今回の勧告で、鎌倉は世界遺産登録の要件がことごとく突き崩された。構成資産が「顕著な普遍的価値」を有していることを証明できていない、「完全性と真実性」について「真実性」はともかく物証となる構成資産に「完全性」がない、基準iii(ある文化的伝統又は文明の存在を伝承する物証として無二の存在)については、神社仏閣はあるが、都市としての遺産=証拠が不十分、基準
iv(歴史上の重要な段階を物語る建築物、その集合体、科学技術の集合体、あるいは景観を代表する顕著な見本)についても物証が不十分、保全について、周辺の都市化が視覚的完全性という観点から問題、とされた。
これらの指摘に対し、たとえば五十嵐敬喜先生は、@鎌倉は日本では有名だが、世界から見て普遍的価値があることを説明しきれていなかった、A神社仏閣が単に武家社会の精神的・文化的側面の証拠なのではなく、当時の文化の本質的中核であることの説明が不十分であった、B同様に、神社仏閣が都市の中核的施設であることの説明も充分でなかった、と問題提起している(鎌倉世界遺産不記載勧告についての考察
1.基調講演、YouTubeにあります)総じて、コンセプトの立て方、説明の仕方が不十分であったという見解である。

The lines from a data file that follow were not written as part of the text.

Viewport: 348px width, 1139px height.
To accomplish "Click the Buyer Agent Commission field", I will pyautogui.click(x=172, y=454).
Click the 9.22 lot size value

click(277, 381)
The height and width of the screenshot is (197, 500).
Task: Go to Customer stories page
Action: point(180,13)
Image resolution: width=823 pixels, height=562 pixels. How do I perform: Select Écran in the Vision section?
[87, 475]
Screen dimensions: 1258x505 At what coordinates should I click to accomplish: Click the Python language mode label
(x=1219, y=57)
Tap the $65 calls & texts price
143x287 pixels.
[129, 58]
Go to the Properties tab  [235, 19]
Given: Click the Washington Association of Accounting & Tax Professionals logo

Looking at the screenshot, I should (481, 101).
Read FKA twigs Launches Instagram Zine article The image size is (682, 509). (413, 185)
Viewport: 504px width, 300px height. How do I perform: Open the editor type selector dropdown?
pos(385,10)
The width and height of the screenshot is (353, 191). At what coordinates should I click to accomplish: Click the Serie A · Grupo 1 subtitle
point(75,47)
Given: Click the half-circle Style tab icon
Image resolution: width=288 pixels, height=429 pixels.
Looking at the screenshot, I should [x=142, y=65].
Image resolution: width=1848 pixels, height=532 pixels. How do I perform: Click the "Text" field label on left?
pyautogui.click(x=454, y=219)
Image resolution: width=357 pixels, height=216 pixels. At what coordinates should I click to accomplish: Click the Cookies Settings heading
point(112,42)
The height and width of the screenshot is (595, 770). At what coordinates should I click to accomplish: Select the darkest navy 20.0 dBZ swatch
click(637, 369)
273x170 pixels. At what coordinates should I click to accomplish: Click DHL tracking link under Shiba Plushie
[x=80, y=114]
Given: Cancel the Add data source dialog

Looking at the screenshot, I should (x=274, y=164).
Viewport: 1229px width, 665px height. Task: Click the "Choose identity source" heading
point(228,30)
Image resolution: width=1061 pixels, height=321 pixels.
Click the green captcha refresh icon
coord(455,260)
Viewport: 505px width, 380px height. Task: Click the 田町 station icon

確かに、以前のボヤキで述べたように、世界遺産は1990年代に「記念物偏重からより広範囲な文化的表現へ」「多様な文化の多様な遺産」へ再定義され、それぞれの国や地域の文脈で価値を評価する「文化的景観」がその範疇に加えられた。ここ数年、石見、平泉、鎌倉とわが国がめざしたのは、この路線にのっている。そこでは、コンセプトと説明が決定的に重要になる。石見は「石見銀山遺跡とその文化的景観」だが、平泉は1年目の「平泉―浄土思想を基調とする文化的景観」を「平泉―仏国土(浄土)を表す建築・庭園及び考古学的遺跡群―」と改めて登録を果たした。五十嵐先生の指摘もそこに根拠があるのだろう。それにしても、鎌倉の場合「武家の古都」としての物的証拠(=有形資産)の不足は否定しがたい。
この点について、わが国は常々「木造で現物が遺り難い」と説明してきた。だとすれば、発掘などで物証を固めた上で、今日の町並みや農村景観がその歴史的遺産を適切に(美しく)保存・継承していることが必要になる。イコモスの「周辺の都市化が視覚的完全性という観点から問題」という指摘はそこを鋭くついている。
世界遺産の再定義は、たしかに世界遺産の意義と可能性を広げた。あらゆる地域の文化遺産が世界遺産になる潜在的価値をもつと同時に、適切に歴史的遺産を継承し、より豊かな現代の環境を創り出しているかどうかが問われることになった。「記念物とせいぜいその周辺に限られていたマネージメントが、都市、集落、農村、田園、森林や海岸をふくめた環境のトータルなマネージメントへ飛躍しなければならなくなった」のである。この意味で、千葉の馬蹄形貝塚群と里山景観には世界遺産になる潜在的価値がある。もし、馬蹄形貝塚群を保存しつつすばらしい里山景観を現代の都市・農村環境に再生できたら。初夢に終わらせたくないチャレンジである。